But in a UNC Faculty Council meeting on Sept. 11, Chancellor Kevin Guskiewicz said that due to the instructional time already lost from students moving out, students will not have their morning classes canceled on University Day.
"We made this decision to allow our students, faculty and staff to remain focused on their important scholarly work, and we will celebrate University Day through special content posted on unc.edu and on our social media channels," Provost Bob Blouin said in a campus-wide email.
This decision has been met with outcry from students and faculty who are now left without breaks for the rest of the semester.
Joseph Richards, a graduate teaching assistant in the Department of Communication, said they’re concerned for the mental well-being of students in an already overwhelming semester.
“It feels a little disconnected to what’s happening in the lives of students this semester,” Richards said. “I don’t think the University is prioritizing students.
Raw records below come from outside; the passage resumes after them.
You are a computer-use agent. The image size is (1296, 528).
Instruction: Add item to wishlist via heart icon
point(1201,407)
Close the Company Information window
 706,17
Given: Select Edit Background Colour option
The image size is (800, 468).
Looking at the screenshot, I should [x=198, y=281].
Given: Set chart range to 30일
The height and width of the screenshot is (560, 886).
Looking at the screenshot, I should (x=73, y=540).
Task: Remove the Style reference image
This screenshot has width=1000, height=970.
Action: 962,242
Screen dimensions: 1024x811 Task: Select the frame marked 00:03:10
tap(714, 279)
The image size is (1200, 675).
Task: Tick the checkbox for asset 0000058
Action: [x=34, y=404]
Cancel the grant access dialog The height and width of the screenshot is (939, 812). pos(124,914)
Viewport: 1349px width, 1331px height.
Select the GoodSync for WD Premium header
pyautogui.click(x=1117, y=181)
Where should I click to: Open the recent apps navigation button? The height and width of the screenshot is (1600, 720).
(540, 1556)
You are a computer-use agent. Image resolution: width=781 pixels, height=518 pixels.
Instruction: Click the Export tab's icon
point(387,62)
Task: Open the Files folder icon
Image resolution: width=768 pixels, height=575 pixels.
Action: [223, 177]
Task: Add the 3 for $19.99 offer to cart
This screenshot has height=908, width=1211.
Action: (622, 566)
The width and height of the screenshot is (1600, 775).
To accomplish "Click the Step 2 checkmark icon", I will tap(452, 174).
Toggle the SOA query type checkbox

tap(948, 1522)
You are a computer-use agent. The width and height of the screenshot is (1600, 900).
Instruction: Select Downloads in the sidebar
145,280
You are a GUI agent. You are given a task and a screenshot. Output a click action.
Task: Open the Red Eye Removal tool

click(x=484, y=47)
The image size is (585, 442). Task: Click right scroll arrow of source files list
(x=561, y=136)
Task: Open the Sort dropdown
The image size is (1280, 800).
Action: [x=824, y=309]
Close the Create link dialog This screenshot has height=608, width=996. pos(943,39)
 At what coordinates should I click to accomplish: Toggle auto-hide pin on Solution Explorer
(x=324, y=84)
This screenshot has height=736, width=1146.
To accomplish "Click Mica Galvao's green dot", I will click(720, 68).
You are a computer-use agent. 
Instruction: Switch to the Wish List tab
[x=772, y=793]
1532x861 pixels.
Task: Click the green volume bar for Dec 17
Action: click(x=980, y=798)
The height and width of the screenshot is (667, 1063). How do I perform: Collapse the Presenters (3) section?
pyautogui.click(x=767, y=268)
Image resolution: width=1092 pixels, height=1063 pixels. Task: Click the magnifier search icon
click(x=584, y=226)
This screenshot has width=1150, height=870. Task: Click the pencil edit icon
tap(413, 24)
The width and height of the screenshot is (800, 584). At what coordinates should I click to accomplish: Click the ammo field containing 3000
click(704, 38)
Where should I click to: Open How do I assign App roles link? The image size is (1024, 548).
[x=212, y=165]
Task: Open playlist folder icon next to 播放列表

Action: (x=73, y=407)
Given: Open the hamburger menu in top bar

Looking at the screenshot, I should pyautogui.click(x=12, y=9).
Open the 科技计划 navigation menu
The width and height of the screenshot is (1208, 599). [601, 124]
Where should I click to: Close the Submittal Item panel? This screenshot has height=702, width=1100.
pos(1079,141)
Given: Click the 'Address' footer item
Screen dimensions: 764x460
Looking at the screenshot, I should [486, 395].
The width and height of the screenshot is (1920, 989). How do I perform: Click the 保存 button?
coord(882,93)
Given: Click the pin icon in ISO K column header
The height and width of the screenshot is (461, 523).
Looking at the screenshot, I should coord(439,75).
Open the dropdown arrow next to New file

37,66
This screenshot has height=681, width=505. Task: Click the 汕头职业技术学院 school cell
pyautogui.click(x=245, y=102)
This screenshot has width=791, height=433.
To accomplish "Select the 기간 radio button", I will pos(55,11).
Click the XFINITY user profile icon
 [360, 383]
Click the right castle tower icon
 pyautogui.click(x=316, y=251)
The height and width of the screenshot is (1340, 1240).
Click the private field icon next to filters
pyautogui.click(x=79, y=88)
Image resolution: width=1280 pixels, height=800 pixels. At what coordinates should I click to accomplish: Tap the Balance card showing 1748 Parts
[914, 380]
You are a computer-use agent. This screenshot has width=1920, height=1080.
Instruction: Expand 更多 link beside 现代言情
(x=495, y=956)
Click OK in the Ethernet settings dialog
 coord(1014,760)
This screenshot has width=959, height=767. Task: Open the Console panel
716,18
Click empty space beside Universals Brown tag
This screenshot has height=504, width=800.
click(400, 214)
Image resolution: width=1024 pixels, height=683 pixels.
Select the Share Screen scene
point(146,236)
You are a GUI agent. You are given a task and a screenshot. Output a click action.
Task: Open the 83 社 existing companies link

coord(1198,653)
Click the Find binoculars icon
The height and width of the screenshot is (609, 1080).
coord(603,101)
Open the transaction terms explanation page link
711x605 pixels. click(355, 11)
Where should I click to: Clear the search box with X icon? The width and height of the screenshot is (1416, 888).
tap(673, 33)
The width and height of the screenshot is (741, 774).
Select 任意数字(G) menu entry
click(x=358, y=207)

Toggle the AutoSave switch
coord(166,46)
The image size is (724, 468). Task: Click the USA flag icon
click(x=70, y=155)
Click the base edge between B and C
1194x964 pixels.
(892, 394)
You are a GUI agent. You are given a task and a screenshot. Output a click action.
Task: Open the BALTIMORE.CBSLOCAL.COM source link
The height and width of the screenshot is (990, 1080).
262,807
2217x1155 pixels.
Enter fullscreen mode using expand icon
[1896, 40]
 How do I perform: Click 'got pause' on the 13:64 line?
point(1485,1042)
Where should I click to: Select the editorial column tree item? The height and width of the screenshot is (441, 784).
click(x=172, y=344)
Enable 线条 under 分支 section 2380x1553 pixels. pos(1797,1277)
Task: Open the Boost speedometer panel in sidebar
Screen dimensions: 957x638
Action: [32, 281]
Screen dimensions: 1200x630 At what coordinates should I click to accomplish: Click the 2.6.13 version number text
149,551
I think they’re prioritizing budget and income.”
Senior Flannery Fitch, majoring in history and American studies, said taking away this small break for University Day feels unnecessary.
“It’s so frustrating that we can’t even get that half day off,” Fitch said. “Everyone I know is falling apart, and we really could’ve used that time to rest and catch up.”
Fitch and sophomore Zehra Hassan both said they feel they’ve had more work this semester than in their previous years at UNC.
“The workload has drastically increased with online learning,” Hassan said. “I think with most residence halls being shut down and classes being shifted to virtual learning that there shouldn’t be such a big focus on getting this semester wrapped up.”
Richards emphasized the need for faculty to be aware of the challenges students are facing due to the transition to remote learning and the removal of breaks for occasions like University Day.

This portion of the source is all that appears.